Paul Allen, the bloke who set up Microsoft with Bill Gates but who tries to keep out of the limelight, is a boating nut. Ever since his shareholding in the computer software company made him one of the world's richest men, Allen has toodled about the globe in ever larger motor yachts.
His current plaything is the 414 foot Octopus, built by Lurssen in Germany, and one of the larger privately owned mega yachts on the water. Octopus has been a regular feature in the millionaires' playgrounds of the West Indies, the Med and the Pacific -- but now it is taking on a new role as the world's most comfortable expedition ship.
The Canadian media reported this week that Octopus was lying in the harbour at Baffin Island, in northern Canada, getting ready to undertake a transit of the fabled Northwest Passage. The Northwest Passage, a quick route between the Atlantic and Pacific Oceans via the Arctic Sea, has been a lure to explorers since back in the days of sail.

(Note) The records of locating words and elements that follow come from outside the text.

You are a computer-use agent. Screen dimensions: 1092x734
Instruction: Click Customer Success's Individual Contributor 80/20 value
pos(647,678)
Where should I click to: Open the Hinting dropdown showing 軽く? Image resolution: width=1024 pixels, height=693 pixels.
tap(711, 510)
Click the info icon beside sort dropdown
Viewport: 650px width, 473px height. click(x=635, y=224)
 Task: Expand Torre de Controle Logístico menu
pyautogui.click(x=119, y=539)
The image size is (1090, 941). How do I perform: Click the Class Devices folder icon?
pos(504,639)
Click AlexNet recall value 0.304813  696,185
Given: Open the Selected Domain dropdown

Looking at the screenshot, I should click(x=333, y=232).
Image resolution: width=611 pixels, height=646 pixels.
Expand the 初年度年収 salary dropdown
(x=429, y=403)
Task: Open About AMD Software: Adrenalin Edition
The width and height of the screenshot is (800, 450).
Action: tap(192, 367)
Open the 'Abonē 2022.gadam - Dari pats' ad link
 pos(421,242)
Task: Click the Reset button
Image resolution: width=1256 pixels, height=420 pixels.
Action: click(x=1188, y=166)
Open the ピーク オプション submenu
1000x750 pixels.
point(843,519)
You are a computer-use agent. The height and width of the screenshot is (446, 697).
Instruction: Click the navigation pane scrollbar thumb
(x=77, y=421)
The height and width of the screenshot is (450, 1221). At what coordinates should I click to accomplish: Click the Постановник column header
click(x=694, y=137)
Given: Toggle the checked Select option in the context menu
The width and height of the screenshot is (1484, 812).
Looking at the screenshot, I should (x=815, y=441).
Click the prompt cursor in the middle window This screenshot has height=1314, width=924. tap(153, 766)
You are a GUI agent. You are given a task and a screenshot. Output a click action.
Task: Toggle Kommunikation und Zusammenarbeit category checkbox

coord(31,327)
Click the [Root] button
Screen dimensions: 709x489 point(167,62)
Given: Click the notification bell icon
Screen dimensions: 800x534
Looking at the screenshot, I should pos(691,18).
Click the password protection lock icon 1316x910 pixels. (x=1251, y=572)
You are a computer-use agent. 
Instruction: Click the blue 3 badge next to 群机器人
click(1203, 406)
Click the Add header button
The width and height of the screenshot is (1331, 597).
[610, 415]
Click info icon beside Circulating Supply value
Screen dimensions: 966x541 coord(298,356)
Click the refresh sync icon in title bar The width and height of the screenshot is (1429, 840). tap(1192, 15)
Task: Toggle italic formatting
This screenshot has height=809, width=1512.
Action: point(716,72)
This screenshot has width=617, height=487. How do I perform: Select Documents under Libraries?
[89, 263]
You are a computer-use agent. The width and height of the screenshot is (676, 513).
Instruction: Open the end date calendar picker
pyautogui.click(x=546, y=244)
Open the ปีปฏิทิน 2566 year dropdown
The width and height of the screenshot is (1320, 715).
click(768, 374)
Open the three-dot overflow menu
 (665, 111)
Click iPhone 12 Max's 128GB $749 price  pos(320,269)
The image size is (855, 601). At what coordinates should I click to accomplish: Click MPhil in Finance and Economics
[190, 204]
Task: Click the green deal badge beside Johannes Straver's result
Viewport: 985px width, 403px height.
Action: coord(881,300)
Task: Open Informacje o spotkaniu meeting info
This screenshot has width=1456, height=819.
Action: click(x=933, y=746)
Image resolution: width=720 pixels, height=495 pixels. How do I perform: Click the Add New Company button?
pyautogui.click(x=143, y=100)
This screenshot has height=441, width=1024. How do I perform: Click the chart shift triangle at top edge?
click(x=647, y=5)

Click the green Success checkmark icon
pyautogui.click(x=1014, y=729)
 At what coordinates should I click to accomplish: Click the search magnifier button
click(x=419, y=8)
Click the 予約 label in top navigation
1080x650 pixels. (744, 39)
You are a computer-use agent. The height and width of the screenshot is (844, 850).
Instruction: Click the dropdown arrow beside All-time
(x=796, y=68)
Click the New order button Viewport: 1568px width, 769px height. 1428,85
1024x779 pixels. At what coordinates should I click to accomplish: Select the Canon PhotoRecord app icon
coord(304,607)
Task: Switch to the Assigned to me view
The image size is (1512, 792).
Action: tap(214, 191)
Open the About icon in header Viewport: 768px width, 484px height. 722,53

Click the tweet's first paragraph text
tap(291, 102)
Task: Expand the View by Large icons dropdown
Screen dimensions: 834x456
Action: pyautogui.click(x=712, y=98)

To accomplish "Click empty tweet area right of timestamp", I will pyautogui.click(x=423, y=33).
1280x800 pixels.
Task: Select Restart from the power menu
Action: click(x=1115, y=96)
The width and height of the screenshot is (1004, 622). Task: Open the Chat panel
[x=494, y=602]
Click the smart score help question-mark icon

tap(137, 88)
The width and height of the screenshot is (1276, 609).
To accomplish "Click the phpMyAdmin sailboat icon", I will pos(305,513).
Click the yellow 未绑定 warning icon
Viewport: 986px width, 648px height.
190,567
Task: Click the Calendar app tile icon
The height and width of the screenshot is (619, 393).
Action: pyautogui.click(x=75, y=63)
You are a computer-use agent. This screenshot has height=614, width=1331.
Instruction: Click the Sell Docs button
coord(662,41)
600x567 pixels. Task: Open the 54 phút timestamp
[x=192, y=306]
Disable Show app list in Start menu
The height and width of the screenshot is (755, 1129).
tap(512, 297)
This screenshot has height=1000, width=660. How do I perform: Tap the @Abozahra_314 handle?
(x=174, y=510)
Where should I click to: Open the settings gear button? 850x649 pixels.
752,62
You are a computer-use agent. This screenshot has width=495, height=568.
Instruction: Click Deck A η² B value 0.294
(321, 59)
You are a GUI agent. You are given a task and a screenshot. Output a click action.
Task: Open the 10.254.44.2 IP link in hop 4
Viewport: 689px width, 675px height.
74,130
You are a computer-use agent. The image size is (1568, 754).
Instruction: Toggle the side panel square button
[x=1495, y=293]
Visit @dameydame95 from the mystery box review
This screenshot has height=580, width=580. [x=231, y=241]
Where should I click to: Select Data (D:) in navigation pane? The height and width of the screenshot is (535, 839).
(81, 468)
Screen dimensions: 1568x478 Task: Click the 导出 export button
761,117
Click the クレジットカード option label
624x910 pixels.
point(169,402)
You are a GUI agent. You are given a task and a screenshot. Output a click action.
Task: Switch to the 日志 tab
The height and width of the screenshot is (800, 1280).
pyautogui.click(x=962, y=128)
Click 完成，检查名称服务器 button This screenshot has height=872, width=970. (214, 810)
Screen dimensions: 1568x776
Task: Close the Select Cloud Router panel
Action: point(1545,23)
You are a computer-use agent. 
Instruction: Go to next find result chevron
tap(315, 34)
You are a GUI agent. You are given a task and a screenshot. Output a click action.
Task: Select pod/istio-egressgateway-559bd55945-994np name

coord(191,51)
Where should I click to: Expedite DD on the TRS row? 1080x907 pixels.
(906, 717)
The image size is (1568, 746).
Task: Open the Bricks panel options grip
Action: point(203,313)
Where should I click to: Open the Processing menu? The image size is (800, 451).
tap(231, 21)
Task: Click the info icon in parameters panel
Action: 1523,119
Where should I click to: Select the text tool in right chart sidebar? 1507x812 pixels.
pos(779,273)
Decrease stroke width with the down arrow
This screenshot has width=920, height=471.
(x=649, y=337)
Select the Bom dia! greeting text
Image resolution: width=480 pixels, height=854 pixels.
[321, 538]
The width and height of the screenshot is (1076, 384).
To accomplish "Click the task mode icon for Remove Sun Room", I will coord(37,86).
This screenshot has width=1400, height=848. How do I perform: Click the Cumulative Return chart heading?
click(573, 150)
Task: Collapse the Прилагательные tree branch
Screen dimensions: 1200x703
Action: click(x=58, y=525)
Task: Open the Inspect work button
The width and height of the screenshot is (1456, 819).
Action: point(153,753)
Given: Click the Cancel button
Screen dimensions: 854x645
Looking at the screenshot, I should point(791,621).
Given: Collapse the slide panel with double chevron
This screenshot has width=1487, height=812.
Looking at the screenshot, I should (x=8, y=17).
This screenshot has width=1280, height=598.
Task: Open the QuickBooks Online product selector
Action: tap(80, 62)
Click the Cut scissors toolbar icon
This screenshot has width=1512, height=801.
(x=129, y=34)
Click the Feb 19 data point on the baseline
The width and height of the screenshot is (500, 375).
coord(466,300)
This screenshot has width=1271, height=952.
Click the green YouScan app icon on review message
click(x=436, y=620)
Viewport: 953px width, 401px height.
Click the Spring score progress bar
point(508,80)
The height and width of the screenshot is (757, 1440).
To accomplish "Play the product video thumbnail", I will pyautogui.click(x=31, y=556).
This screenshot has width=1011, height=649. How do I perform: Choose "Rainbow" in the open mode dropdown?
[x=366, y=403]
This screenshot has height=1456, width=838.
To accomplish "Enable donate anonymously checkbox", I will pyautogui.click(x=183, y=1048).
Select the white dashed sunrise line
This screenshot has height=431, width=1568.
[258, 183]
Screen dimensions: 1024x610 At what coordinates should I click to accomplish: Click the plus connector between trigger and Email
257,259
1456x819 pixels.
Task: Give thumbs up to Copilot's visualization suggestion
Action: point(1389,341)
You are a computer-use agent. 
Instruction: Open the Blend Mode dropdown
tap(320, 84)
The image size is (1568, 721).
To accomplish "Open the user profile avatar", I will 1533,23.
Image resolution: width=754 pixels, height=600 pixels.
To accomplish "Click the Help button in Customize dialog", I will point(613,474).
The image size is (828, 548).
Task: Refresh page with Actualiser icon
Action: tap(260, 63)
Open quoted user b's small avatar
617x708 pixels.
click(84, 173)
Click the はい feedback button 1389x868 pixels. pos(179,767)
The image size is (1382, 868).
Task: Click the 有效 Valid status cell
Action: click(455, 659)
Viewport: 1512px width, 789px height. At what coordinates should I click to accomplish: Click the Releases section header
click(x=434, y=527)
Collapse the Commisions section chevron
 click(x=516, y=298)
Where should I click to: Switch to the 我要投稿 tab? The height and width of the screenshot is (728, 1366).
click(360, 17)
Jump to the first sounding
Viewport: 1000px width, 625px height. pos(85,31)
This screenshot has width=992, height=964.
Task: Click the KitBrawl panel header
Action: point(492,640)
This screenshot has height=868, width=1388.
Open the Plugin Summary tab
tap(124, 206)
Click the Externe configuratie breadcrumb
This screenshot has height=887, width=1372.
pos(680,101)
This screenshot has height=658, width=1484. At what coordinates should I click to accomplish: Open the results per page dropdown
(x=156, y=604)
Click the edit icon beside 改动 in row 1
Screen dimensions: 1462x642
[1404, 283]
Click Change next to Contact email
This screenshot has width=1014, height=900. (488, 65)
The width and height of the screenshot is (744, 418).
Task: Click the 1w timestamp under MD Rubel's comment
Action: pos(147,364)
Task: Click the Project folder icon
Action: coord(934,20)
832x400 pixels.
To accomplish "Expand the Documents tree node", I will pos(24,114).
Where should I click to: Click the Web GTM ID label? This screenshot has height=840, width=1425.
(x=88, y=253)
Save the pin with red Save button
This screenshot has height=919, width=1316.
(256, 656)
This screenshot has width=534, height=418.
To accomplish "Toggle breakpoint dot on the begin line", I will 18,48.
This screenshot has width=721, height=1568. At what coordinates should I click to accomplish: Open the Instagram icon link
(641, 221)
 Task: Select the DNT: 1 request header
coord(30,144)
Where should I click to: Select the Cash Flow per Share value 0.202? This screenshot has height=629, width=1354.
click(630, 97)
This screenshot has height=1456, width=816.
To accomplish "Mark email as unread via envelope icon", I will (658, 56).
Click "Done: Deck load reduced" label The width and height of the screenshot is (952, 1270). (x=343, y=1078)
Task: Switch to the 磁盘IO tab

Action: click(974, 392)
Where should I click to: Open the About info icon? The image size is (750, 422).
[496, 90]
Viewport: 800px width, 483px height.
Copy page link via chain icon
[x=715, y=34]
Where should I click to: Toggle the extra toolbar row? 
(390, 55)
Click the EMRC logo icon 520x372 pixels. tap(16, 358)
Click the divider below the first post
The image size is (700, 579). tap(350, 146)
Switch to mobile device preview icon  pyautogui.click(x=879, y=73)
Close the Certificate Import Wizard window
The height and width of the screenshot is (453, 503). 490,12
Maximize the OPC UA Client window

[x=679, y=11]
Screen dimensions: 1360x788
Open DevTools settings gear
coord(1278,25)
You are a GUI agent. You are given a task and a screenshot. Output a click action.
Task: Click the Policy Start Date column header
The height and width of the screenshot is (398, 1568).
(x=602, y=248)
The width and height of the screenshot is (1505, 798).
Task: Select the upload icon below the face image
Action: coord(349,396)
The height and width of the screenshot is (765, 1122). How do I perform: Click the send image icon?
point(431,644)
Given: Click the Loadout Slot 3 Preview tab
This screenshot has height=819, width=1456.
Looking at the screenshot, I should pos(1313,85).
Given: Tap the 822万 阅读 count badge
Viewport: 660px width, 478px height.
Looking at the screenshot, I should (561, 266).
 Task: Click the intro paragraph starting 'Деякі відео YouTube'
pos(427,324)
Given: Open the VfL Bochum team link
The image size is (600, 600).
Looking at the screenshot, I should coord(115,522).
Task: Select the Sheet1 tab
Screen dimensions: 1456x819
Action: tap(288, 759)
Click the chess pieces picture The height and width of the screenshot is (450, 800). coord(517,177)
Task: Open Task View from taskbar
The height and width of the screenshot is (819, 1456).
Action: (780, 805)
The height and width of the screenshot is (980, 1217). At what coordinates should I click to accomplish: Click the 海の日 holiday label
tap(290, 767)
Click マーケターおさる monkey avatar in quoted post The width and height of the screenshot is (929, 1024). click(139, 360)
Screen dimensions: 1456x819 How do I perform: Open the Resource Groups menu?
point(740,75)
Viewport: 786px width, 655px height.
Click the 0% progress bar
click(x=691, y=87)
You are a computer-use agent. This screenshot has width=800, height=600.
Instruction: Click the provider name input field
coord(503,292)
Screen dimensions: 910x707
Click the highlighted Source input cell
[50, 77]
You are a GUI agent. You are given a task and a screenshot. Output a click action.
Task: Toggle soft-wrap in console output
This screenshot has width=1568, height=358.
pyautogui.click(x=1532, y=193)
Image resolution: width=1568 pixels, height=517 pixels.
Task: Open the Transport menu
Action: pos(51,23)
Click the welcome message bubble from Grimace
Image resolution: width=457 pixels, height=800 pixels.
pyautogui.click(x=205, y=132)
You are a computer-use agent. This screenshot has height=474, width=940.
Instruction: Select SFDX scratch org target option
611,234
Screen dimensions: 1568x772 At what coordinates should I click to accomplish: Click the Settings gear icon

Roald Amundsen, the famed Norwegian explorer who achieved fame by racing to both the North and South Poles, became the first bloke successfully to make the voyage in the early 1900s. Before and after him, dozens of people died trying to make their way through the ice.
The transit of the Northwest Passage can only be made when the summer sun and warm currents melt the pack ice -- but over the years sudden storms have frozen the sea and trapped dozens of vessels. The route taken by most who try it takes them 800 kilometres north of the Arctic Circle and only about 2000 kms south of the North Pole.
Octopus has filed plans with the Canadian Coast Guard to transit the Northwest Passage this month. If Allen makes it, he won't be the first mega yacht owner to taste success. Former US Secretary of the Treasury, William Simon, made the trip in his giant gin palace Itasca in 1994.